**AIM**.
Continue the memorial entry on Private Bakhuis-Roozeboom of No. 2 (Dutch) Troop, picking up after its final sentence.

**PASSAGE SHOWN**.
--*--
Private AM Bakhuis Roozeboom

Private AMB Roozeboom, No 10 (Inter-Allied) Commando

 

Rank

Private

Name

August Ferdinand Marie Bakhuis-Roozeboom

Service

Netherlands Army

Unit

No. 2 (Dutch) Troop, No. 10 (Inter-Allied) Commando

Attached To

HQ 1st British Airborne Division

Operation

Operation Market Garden

Date of Death

Tuesday, September 19, 1944

Place of Death

Oosterbeek, Arnhem

Circumstances

Killed in Action

Decorations 

 

Age

22

Buried or Commemorated at

Arnhem Oosterbeek Cemetery

Grave or Memorial Number

Section 1: Row A: Grave 6

 

Source:

Private AMB Roozeboom, No 10 Inter-Allied Commando

 

Pte Bakhuis-Roozeboom was a member of No. 2 (Dutch) Troop, No.10 (Inter Allied) Commando. A party of 12 men landed near Wolfheze on 17 September 1944, of which four were captured. Pte Bakhuis-Roozeboom was killed in action near Oosterbeek on 19 September 1944, aged 22, and was given a field burial in the Hartenstein Hotel area. He was later re-interred in the Arnhem Oosterbeek War Cemetery. (Roll of Honour, 5th revised edition, 2011)

 

Source: Bibliography : Dear, 1987: 30).

 

No 2 (Dutch) Troop, No 10 (Inter-Allied) Commando

“By no means all of the Dutch Troop, however, came from Holland during the war years, and several had no idea even how to speak Dutch”.. and Roozeboom only knew English as he, like Knijff and Offerman, came from Canada....
--*--
**DATA PROVIDED**.
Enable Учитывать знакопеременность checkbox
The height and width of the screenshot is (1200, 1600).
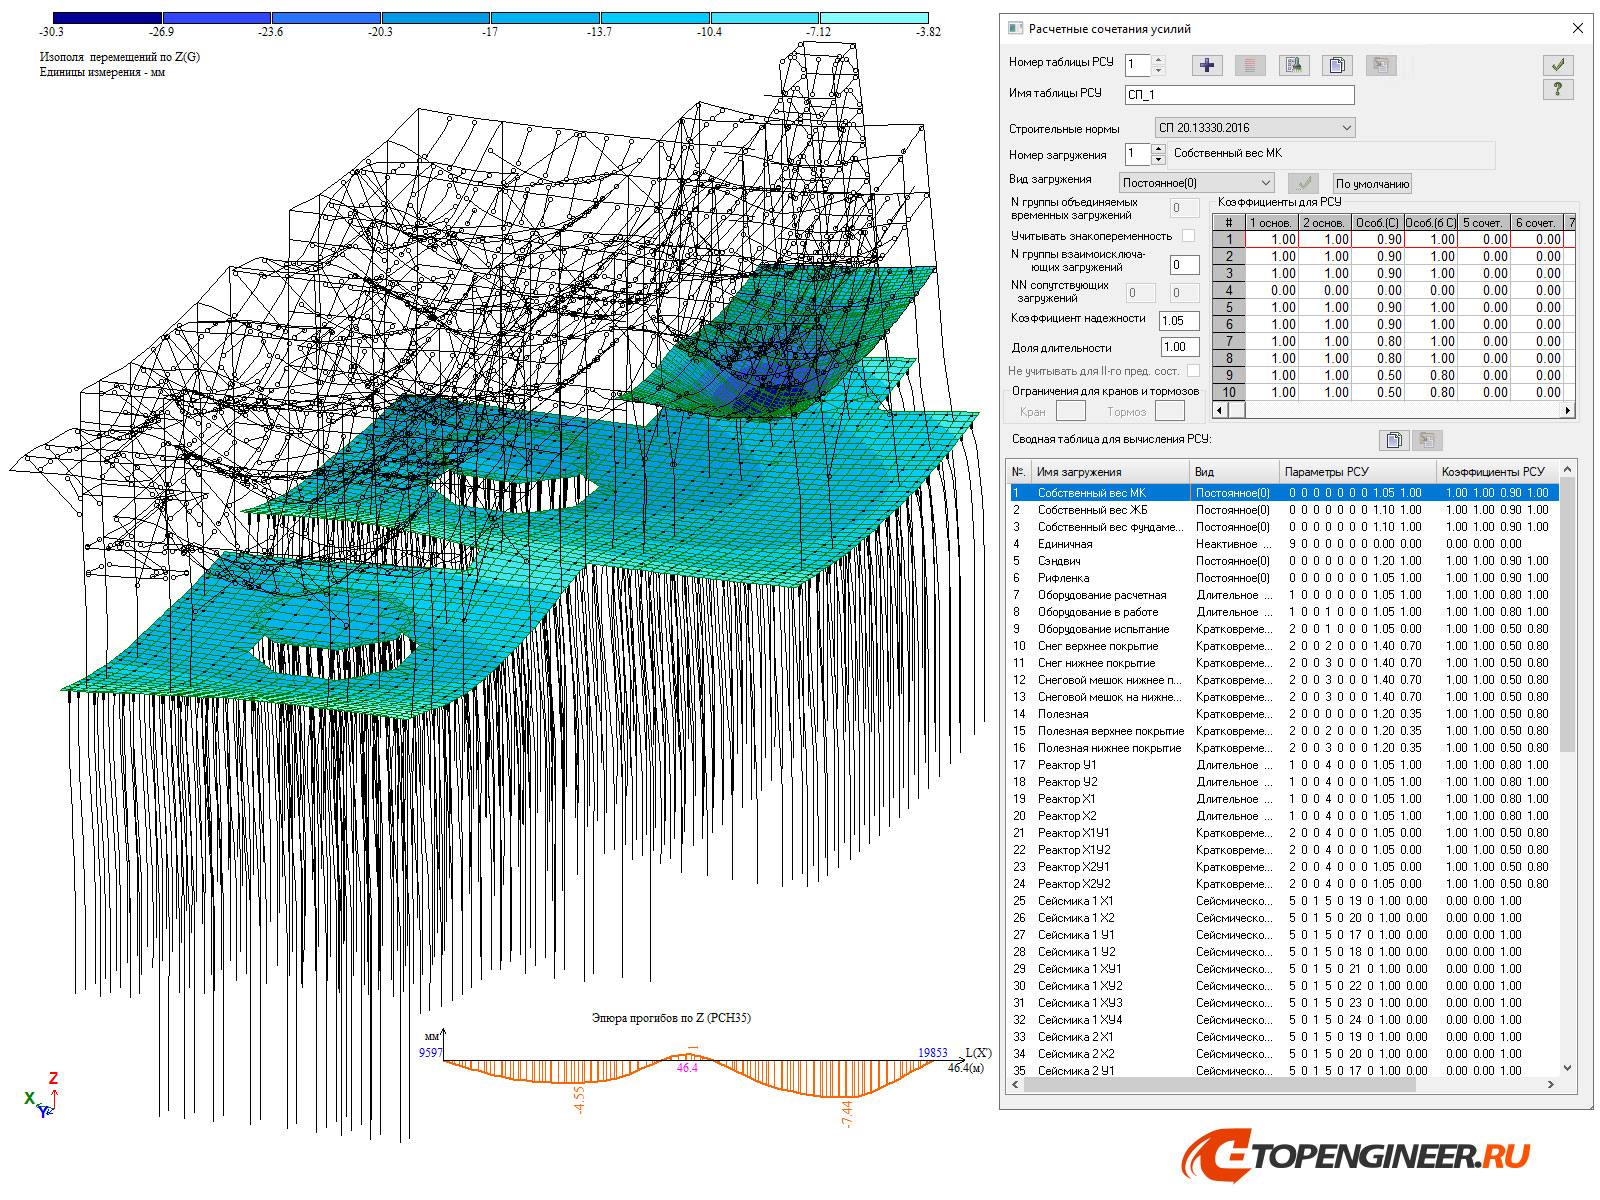pyautogui.click(x=1188, y=235)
--*--
**ANSWER TO THIS EXERCISE**.
Though the Dutch Troop suffered heavy casualties with several of its members being wounded or taken prisoner of war, their losses in killed, compared to the Britis forces at Arnhem, were light, with only two dying in action. One, Private Hagelaars, was shot by the Germans after Arnhem when, on 5 October, he tried to visit his parents near Den Bosch when the area was still occupied by the enemy. The other, Private Bakhuys Roozeboom, was killed in action while attached to 1st Airborne Division… he was with the Divisional Commander and worked from the Divisional HQ at the Hotel Hartenstein in Oosterbeek. On 19 September two volunteer guides were called for to help try and get a patrol through to the bridge at Arnhem. Two Dutch Resistance fighters, Jan Diepenbroek and Hendrik Beekhuisen, immediately stepped forward.”.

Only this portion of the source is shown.